A defended hearing is when all witnesses including the victim and police may be required to give evidence. For some victims and witnesses, it is possible to give their evidence from a remote witness room. The prosecutor will advise you if you are able to give evidence in this way.

It is important that as a witness, you do not discuss your evidence with other potential witnesses as this could affect the case.

More information on the Childrens Court can be found on the Court website.

Magistrates Court 

In the Magistrates Court the person charged with an offence or offences is called the 'defendant'. Courts work in a step-by-step process each step is called an “appearance”. The first court appearance the defendant makes is called a “mention”. The defendant may enter a plea at this time or ask for another mention date to allow them to seek legal advice. More than one adjournment may be granted if the Magistrate is satisfied that this is appropriate.

If you are the victim in the matter, you do not need to attend court at this time.

If the defendant pleads guilty, they may be sentenced immediately, or the matter may be adjourned for reports to be prepared.

If the defendant pleads not guilty, their case may be listed for a hearing immediately, or if the offence is more serious adjourned for a brief of evidence to be provided to the parties. Depending on the nature of the offence, the defendant may be required to have the case dealt with in the Magistrates Court. In some cases, the defendant may have a right to choose to have the case heard by the Magistrates or Supreme Court or be required to have the case dealt with in the Supreme Court.

The defendant may change their plea from not guilty to guilty at any stage during the proceedings.

As the victim in the matter, you do not need to attend court for these preliminary stages but you do have a right to be kept informed of the progress of your case.

A defended hearing is when all witnesses including the victim and police may be required to give evidence.

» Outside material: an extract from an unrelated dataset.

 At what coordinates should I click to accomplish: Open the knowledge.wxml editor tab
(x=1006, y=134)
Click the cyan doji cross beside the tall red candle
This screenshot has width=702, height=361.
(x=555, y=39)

For some victims and witnesses, it is possible to give their evidence from a remote witness room. The prosecutor will advise you if you are able to give evidence in this way.

It is important that as a witness, you do not discuss your evidence with other potential witnesses as this could affect the case.

More information on the Magistrates Court is available on the Court website.

Supreme Court 

Once committal proceedings are completed in the Magistrates or Childrens Courts a person may be committed to the Supreme Court for a trial or to be sentenced.In the Supreme Court the person charged with an offence or offences is called the accused.

If the case is sent to the Supreme Court, the first step is for the matter to go before the Registrar for a directions hearing. The purpose of this is to identify a suitable date for the indictment (a list of the charges) and the case statement to be formally filed with the Court.

If the accused has pleaded guilty, a date for sentencing will be set.

If the accused has pleaded not guilty, the case enters a pre-trial stage. During this stage the court may list the case for directions to ensure that any issues are resolved and the case is ready to proceed to trial. Directions will also be given about the period or 'court sittings' when the trial may be held.

The victim does not need to attend court at any of these directions hearings.

If the accused has pleaded not guilty they can choose to have the case dealt with by a judge alone or by a jury in most cases. For some types of offences, such as sexual offences or murder charges the accused must be tried by a jury.

The trial is when all the witnesses give their evidence. The victim may be required at this time. For some victims, it is possible to give their evidence from a remote witness room, rather than go into the court room. The prosecutor will let you know whether you are able to give your evidence in this way.

It is important that as a witness, you do not discuss your evidence with other potential witnesses as this can affect the case.

You have a right to be kept informed of the progress of your case.

More information on the Supreme Court can be found on the Court website.